### Supplied passage

But the other school sees nothing but these things. It thinks it exhausts the essence of this Culture, alien as it is to ours, by treating the Greeks as simply equivalent, and it obtains its conclusions by means of simple factual substitutions, ignoring altogether the Classical soul. That there is not the slightest inward correlation between the things meant by “Republic,” “freedom,” “property” and the like then and there and the things meant by such words here and now, it has no notion whatever. It makes fun of the historians of the age of Goethe, who honestly expressed their own political ideals in classical history forms and revealed their own personal enthusiasms in vindications or condemnations of lay-figures named Lycurgus, Brutus, Cato, Cicero, Augustus—but it cannot itself write a chapter without reflecting the party opinion of its morning paper.
It is, however, much the same whether the past is treated in the spirit of Don Quixote or in that of Sancho Panza. Neither way leads to the end. In sum, each school permits itself to bring into high relief that part of the Classical which best expresses its own views—Nietzsche the pre-Socratic Athens, the economists the Hellenistic period, the politicians Republican Rome, poets the Imperial Age.
Not that religious and artistic phenomena are more primitive than social and economic, any more than the reverse. For the man who in these things has won his unconditional freedom of outlook, beyond all personal interests whatsoever, there is no dependence, no priority, no relation of cause and effect, no differentiation of value or importance. That which assigns relative ranks amongst the individual detail-facts is simply the greater or less purity and force of their form-language, their symbolism, beyond all questions of good and evil, high and low, useful and ideal.
XII
Looked at in this way, the “Decline of the West” comprises nothing less than the problem of Civilization. We have before us one of the fundamental questions of all higher history. What is Civilization, understood as the organic-logical sequel, fulfilment and finale of a culture?

### List of tasks
1. Name each of the figures that the passage describes as "lay-figures."
2. Rewrite the passage from "Not that religious" up to and including "useful and ideal.", switching "priority" to "precedence".

### Material
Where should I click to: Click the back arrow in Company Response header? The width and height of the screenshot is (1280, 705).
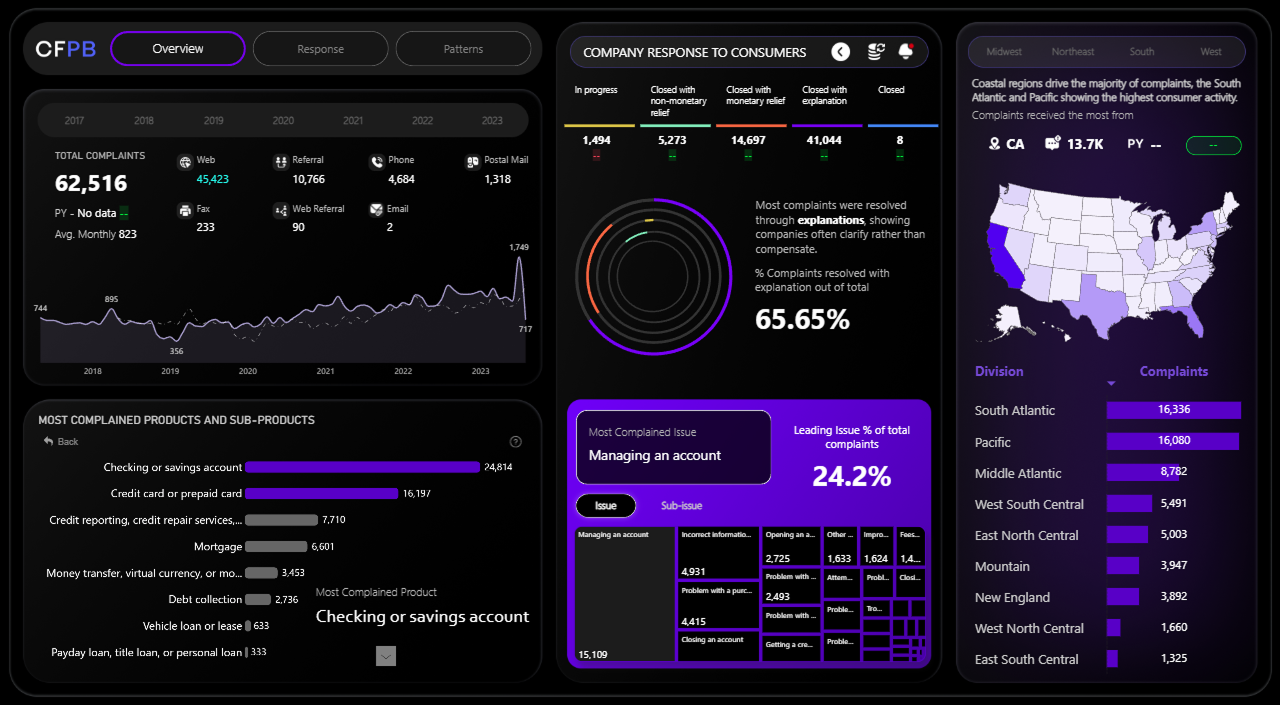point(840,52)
* * *
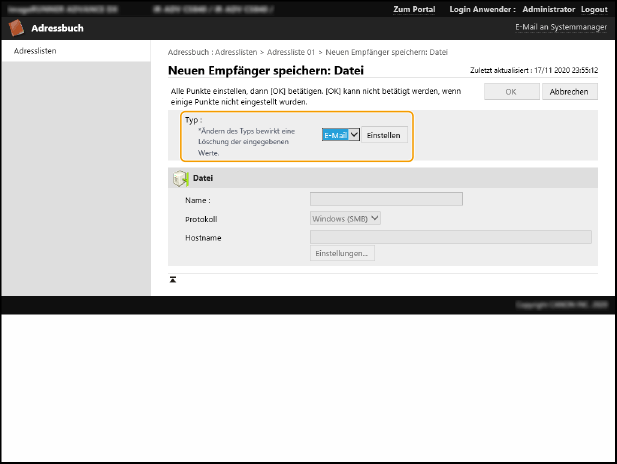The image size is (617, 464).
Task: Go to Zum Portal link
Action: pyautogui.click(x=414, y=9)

### Per-task outputs
1. Lycurgus, Brutus, Cato, Cicero, Augustus

2.
Not that religious and artistic phenomena are more primitive than social and economic, any more than the reverse. For the man who in these things has won his unconditional freedom of outlook, beyond all personal interests whatsoever, there is no dependence, no precedence, no relation of cause and effect, no differentiation of value or importance. That which assigns relative ranks amongst the individual detail-facts is simply the greater or less purity and force of their form-language, their symbolism, beyond all questions of good and evil, high and low, useful and ideal.